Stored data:
......

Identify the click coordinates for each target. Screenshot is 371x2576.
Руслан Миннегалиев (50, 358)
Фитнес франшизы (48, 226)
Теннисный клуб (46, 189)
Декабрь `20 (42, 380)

......

EXERCISE DESCRIPTION:
Would you please give all of the records again exactly as they stand?

EXERCISE SOLUTION:
Identify the click coordinates for each target. Screenshot is 371x2576.
Руслан Миннегалиев (50, 358)
Фитнес франшизы (48, 226)
Теннисный клуб (46, 189)
Декабрь `20 (42, 380)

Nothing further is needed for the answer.